= The President's Daughter series =

Book by Ellen Emerson White

The President's Daughter is a series of four young adult novels written by American author Ellen Emerson White. The series tells the story of Meghan “Meg” Powers as she reacts to her mother's presidential campaign and her experiences while living in the White House.

The series begins with The President’s Daughter published in 1984. The final book in the series was published in 2007. The earlier books were then updated for modern readers and reissued in 2008.

==Plot summary==

===The President's Daughter===
Originally published in 1984, this book starts with Meg's mother announcing to Meg that she will be running for president. Meg struggles throughout the book with her feelings that her mother has chosen her career over her family. After her mother's election, Meg deals with moving to Washington, D.C., changing schools, having secret service agents and the media. She also has to decide with which kids at her new school are really friends and who just wants to know the “president’s daughter”.

===White House Autumn===
White House Autumn was originally published in 1985. Meg's begins her senior year of high school becoming more comfortable with her role as the daughter of the first female president. She has friends, her first boyfriend, and is captain of the tennis team. Early in the book, she is pulled out of class because her mother was shot. The rest of the story focuses on Meg's reaction to the shooting and new realization of the potential dangers of her new life.

===Long Live the Queen===
Long Live the Queen was originally published in 1989, and went on to win the ALA Best Book for Young Adults. Her family is still coping with the aftermath of her mother's shooting when Meg is kidnapped while leaving school. Meg takes the reader through her quest to survive and recover from her injuries. The majority of the story concerns Meg's thoughts and fears regarding her situation.

===Long May She Reign===
Long May She Reign was published in 2007. Meg decides to leave for college at the start of the spring semester even though she is still learning to cope with her injuries. This book is longer than the earlier three and deals with the psychological and physical repercussions of Meg's kidnapping as well as the normal feelings a freshman away from home. Meg struggles to make friends as well as her feelings that another attempt could be made on her or her family. The effects of her trauma on the family as a whole, particularly her mother's refusal to negotiate with the terrorists, are portrayed.

==Main characters==

===Meg Powers===
All four novels are told from Meg's point of view. In the first book, Meg is a sophomore in high school whose mother is a Senator running to be the first female president of the United States. She lived most of her early life in Chestnut Hill, Massachusetts; a suburb of Boston. Meg enjoys skiing, tennis and reading and is a Red Sox fan. She describes herself as shy because she is conscious of the effects her role as the president's daughter has on others. She strongly resembles her mother in appearance and demeanor. In the third book, Meg is kidnapped, severely injured and struggles to handle the changes in her daily life. In the fourth book, these struggles continue as Meg starts attending Williams College.

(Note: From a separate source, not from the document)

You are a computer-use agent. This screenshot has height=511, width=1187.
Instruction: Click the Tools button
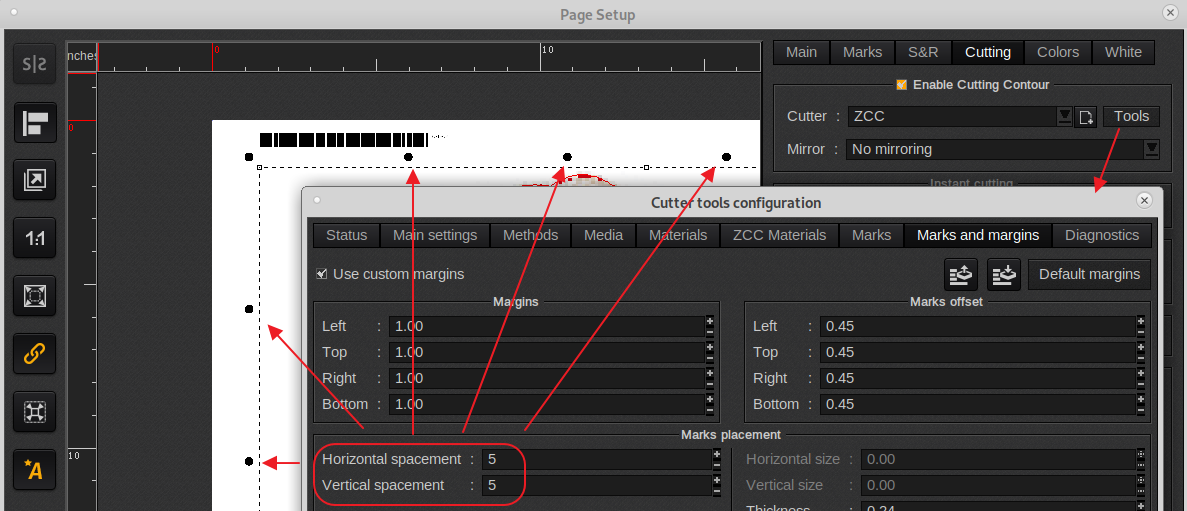point(1131,116)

===Katherine Vaughn Powers===
Katherine Vaughn Powers is Meg's mother and the first female President of the United States. At the start of the series, she is a Democratic Senator for Massachusetts. Her mother was killed while horseback riding when Kate was five and that loss affects the relationship between Meg and her mother. She is described in the books as funny, beautiful, and honest. She refuses to negotiate with the terrorists who kidnap Meg in the third book and her relationship with the whole family suffers as a result.

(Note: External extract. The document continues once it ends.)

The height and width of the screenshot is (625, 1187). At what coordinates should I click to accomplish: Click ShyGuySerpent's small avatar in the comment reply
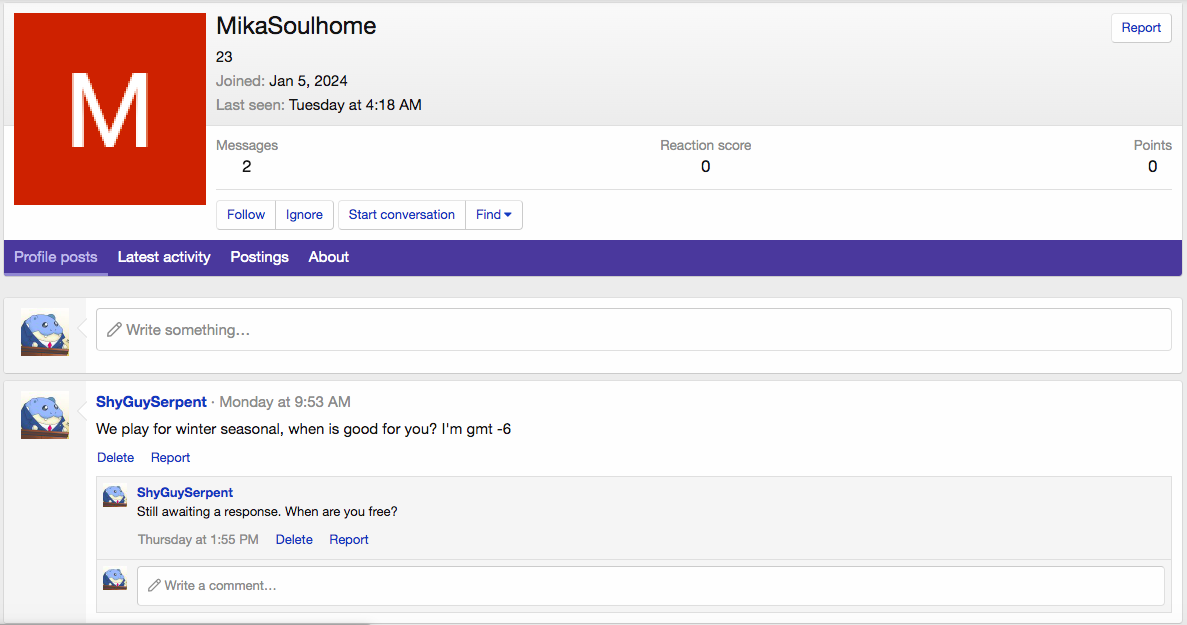click(115, 497)
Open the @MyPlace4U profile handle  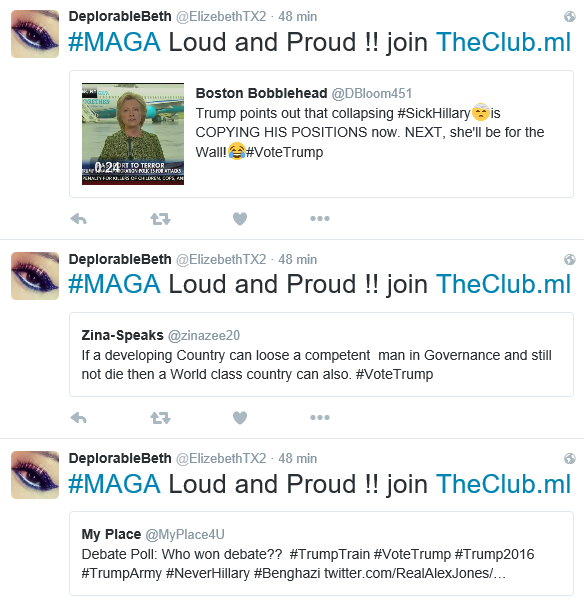point(185,534)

===Russell James Powers===
Russell James Powers is Meg's father. He is often described as struggling with his role as First Gentleman and occasionally angry with Kate for the effects her job has on the family. His former job was a tax attorney. Because Kate was in Washington so much of the time, he was the primary parent for Meg and her brothers.

===Steven Powers===
Steven Powers is one of Meg's younger brothers. He plays basketball and baseball. He and Meg have a close relationship.

===Neal Powers===
Neal Powers is Meg's other younger brother. The books describe him as an adorable and optimistic little boy who frequently gets an upset stomach under stress.

===Beth Shulman===
Beth Shulman is Meg's best friend. She lives in the Boston area and attends college in New York but visits Meg in each book. Her parents are divorced and she has a strained relationship with her own mother and father. She often pushes Meg to see her own weaknesses and to step outside her comfort zone.

===Trudy Donovan===
Trudy Donovan appears in the first book, The President’s Daughter, as the Powers family housekeeper. After the family moves to Washington D.C., she relocates to Florida to be with her own family. She visits the family in each of the subsequent books and serves as a surrogate grandmother to the Powers children.

===Preston Fielding===
Preston Fielding is Russell Powers Press Secretary and close friend of the family. He is one of the few people outside the family that Meg discusses her feelings with. He is described as being very stylish and his outfits are described in detail each time he appears.

==Changes made to 2008 editions==
Most changes made by the author are updates to modernize the setting. Meg has email and a cell phone. Her favorite drink Tab has been changed to Coke. Her music tastes remain the same, but it is noted that she listens to older music although she listens to it on her computer rather than records.